Stored entries:
↓
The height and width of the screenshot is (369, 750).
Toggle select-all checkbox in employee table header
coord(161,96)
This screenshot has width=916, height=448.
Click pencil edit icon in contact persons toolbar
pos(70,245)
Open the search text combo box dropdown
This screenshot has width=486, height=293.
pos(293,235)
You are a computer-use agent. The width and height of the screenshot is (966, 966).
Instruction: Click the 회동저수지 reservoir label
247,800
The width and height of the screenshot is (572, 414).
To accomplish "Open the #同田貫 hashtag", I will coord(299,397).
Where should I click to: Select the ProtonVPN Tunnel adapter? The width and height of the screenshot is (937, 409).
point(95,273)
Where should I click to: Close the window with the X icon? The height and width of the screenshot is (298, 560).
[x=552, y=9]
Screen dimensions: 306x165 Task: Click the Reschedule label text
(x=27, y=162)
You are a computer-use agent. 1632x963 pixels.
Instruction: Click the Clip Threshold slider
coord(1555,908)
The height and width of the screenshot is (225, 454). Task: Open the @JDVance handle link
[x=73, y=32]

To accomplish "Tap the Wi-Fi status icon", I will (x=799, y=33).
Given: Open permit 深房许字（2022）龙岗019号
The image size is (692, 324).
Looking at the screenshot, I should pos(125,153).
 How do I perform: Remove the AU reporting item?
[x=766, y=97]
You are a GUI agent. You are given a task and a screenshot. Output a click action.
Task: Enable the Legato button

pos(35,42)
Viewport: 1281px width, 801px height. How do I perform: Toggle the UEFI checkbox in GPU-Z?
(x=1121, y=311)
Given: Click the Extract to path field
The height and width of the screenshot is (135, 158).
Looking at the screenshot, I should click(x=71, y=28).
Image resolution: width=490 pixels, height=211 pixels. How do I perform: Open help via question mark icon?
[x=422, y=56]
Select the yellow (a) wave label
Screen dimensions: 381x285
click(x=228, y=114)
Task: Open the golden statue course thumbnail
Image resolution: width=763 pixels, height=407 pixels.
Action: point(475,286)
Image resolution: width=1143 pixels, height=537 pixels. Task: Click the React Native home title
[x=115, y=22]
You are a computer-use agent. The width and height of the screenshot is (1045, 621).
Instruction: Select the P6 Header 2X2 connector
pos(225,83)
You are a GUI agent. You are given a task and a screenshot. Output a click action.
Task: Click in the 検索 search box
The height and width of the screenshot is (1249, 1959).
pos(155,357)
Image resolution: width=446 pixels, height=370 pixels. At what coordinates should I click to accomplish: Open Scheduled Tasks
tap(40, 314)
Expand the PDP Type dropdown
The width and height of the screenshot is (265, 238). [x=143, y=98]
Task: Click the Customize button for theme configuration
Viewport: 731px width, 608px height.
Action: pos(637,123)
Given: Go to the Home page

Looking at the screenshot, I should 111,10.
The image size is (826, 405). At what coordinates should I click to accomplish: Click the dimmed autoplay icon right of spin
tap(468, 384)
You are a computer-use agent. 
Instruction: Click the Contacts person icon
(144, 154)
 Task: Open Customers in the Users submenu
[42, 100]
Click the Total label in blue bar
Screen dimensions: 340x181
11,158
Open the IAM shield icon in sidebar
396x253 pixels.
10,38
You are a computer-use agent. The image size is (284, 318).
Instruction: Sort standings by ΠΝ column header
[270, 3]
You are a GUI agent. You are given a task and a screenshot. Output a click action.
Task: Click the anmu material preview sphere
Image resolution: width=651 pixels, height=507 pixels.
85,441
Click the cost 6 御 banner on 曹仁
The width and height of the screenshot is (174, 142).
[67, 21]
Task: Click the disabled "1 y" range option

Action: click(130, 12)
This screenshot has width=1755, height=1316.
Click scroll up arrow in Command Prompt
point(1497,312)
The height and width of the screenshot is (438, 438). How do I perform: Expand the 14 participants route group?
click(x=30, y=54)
↑
(PROBLEM DETAILS):
Can you copy out all of the data above, line for line and without any changes?

(SOLUTION TO THIS EXERCISE):
The height and width of the screenshot is (369, 750).
Toggle select-all checkbox in employee table header
coord(161,96)
This screenshot has width=916, height=448.
Click pencil edit icon in contact persons toolbar
pos(70,245)
Open the search text combo box dropdown
This screenshot has width=486, height=293.
pos(293,235)
You are a computer-use agent. The width and height of the screenshot is (966, 966).
Instruction: Click the 회동저수지 reservoir label
247,800
The width and height of the screenshot is (572, 414).
To accomplish "Open the #同田貫 hashtag", I will coord(299,397).
Where should I click to: Select the ProtonVPN Tunnel adapter? The width and height of the screenshot is (937, 409).
point(95,273)
Where should I click to: Close the window with the X icon? The height and width of the screenshot is (298, 560).
[x=552, y=9]
Screen dimensions: 306x165 Task: Click the Reschedule label text
(x=27, y=162)
You are a computer-use agent. 1632x963 pixels.
Instruction: Click the Clip Threshold slider
coord(1555,908)
The height and width of the screenshot is (225, 454). Task: Open the @JDVance handle link
[x=73, y=32]

To accomplish "Tap the Wi-Fi status icon", I will (x=799, y=33).
Given: Open permit 深房许字（2022）龙岗019号
The image size is (692, 324).
Looking at the screenshot, I should pos(125,153).
 How do I perform: Remove the AU reporting item?
[x=766, y=97]
You are a GUI agent. You are given a task and a screenshot. Output a click action.
Task: Enable the Legato button

pos(35,42)
Viewport: 1281px width, 801px height. How do I perform: Toggle the UEFI checkbox in GPU-Z?
(x=1121, y=311)
Given: Click the Extract to path field
The height and width of the screenshot is (135, 158).
Looking at the screenshot, I should click(x=71, y=28).
Image resolution: width=490 pixels, height=211 pixels. How do I perform: Open help via question mark icon?
[x=422, y=56]
Select the yellow (a) wave label
Screen dimensions: 381x285
click(x=228, y=114)
Task: Open the golden statue course thumbnail
Image resolution: width=763 pixels, height=407 pixels.
Action: point(475,286)
Image resolution: width=1143 pixels, height=537 pixels. Task: Click the React Native home title
[x=115, y=22]
You are a computer-use agent. The width and height of the screenshot is (1045, 621).
Instruction: Select the P6 Header 2X2 connector
pos(225,83)
You are a GUI agent. You are given a task and a screenshot. Output a click action.
Task: Click in the 検索 search box
The height and width of the screenshot is (1249, 1959).
pos(155,357)
Image resolution: width=446 pixels, height=370 pixels. At what coordinates should I click to accomplish: Open Scheduled Tasks
tap(40, 314)
Expand the PDP Type dropdown
The width and height of the screenshot is (265, 238). [x=143, y=98]
Task: Click the Customize button for theme configuration
Viewport: 731px width, 608px height.
Action: pos(637,123)
Given: Go to the Home page

Looking at the screenshot, I should 111,10.
The image size is (826, 405). At what coordinates should I click to accomplish: Click the dimmed autoplay icon right of spin
tap(468, 384)
You are a computer-use agent. 
Instruction: Click the Contacts person icon
(144, 154)
 Task: Open Customers in the Users submenu
[42, 100]
Click the Total label in blue bar
Screen dimensions: 340x181
11,158
Open the IAM shield icon in sidebar
396x253 pixels.
10,38
You are a computer-use agent. The image size is (284, 318).
Instruction: Sort standings by ΠΝ column header
[270, 3]
You are a GUI agent. You are given a task and a screenshot. Output a click action.
Task: Click the anmu material preview sphere
Image resolution: width=651 pixels, height=507 pixels.
85,441
Click the cost 6 御 banner on 曹仁
The width and height of the screenshot is (174, 142).
[67, 21]
Task: Click the disabled "1 y" range option

Action: click(130, 12)
This screenshot has width=1755, height=1316.
Click scroll up arrow in Command Prompt
point(1497,312)
The height and width of the screenshot is (438, 438). How do I perform: Expand the 14 participants route group?
click(x=30, y=54)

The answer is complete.